Advanced Filters let you build a targeted view of your analytics by selecting filter dimensions (such as city, state or province, country, page title, browser, device type, source, and medium) and combining them with AND/OR logic. You can also nest filters to group related conditions together when you need more precise segmentation.
Key benefits:
Segment more precisely: Narrow analytics by attributes like geography, traffic source, page title, and browser.
Analyze multiple conditions at once: Combine filters to review specific audience groups and traffic patterns together.
Use flexible filter logic: Apply AND and OR conditions to build accurate, layered views.
Create deeper filter groupings: Add nested filters to organize related conditions together.
Reset easily: Remove individual filters or clear all filters to start over.
You can apply Advanced Filters to:
Funnels
Websites
Webinars
Click Sites in the left navigation menu.
Click Analytics in the top navigation bar.
Select a supported asset type (Funnels, Websites, or Webinars).
Click Advanced Filter in the top-right corner of the analytics dashboard.

Click + Add Filter.

Choose the filter field you want to use, select the condition (Is or Is not), and choose one or more values to include or exclude.

Click Add Filter again to add another condition.

Click Add Nested Filter to create a grouped condition set inside your broader filter logic, useful when you need conditions to apply only to part of your filter setup.

Choose AND or OR to define how your filters should work together.

Click Apply to update the analytics dashboard with your filtered results.

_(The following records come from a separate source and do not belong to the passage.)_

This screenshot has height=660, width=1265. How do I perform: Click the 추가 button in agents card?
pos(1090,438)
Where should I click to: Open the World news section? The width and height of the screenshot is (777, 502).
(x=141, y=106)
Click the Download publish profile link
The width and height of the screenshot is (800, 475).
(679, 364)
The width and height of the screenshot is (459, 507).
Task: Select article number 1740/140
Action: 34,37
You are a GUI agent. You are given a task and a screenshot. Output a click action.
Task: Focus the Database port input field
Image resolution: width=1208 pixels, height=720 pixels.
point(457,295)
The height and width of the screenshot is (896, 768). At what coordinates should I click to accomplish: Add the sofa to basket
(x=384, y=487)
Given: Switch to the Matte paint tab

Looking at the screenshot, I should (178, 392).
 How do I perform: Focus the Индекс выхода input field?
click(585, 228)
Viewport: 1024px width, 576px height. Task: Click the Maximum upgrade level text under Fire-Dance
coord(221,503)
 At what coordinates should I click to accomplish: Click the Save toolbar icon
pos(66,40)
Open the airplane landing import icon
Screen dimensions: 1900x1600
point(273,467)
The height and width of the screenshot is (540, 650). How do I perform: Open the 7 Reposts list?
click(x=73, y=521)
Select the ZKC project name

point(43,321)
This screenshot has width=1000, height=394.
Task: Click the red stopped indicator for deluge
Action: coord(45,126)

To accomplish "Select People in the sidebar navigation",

Basic filters, such as the selected asset or timeframe, still shape the dataset underneath your Advanced Filters. Advanced Filters simply narrow those results further.
Advanced Filters do not persist after a page refresh or when you navigate away from Site Analytics. If you return later, you'll need to recreate them.
What's the difference between Page Views and Unique Page Views? All page views count every visit, including repeat visits from the same person. Unique page views count each visitor only once, no matter how many times they returned.
Why do I have separate numbers for Average Time on Site and Average Session Duration? They measure engagement from two different angles. Average Time on Site reflects overall engagement trends across your date range, while Average Session Duration reflects engagement at the level of a single visit. Watching both together gives you a fuller picture of how prospective patients are interacting with your site.
What counts as a bounce? A session where the visitor leaves your site within 30 seconds of landing counts as a bounce. A high bounce rate often points to slow-loading pages or a landing page that doesn't match what brought the visitor there.
Where do I find opt-in rate, sales, and QR code scan data? Those metrics are tracked at the funnel-step level and are documented in the Funnels and Websites analytics guides, not in site-wide Site Analytics.
What's the difference between Add Filter and Add Nested Filter? Add Filter adds another condition at the current level of your filter setup. Add Nested Filter adds conditions inside a grouped filter, so you can control how those conditions interact with each other before combining them with the rest of your logic.
Can I save an Advanced Filter to reuse later? No. Advanced Filters reset once you refresh the page or leave Site Analytics, so you'll need to rebuild them each time you want to apply that same view.
Which asset types support Advanced Filters? Funnels, Websites, and Webinars all support Advanced Filters. You select the asset type first, then open the filter builder from that asset's analytics dashboard.
Can I combine multiple filter dimensions, like city and device type, in one view? Yes. Add a filter for each dimension you want, then choose AND or OR to control how they combine. Nested filters let you group related conditions together for more precise segmentation.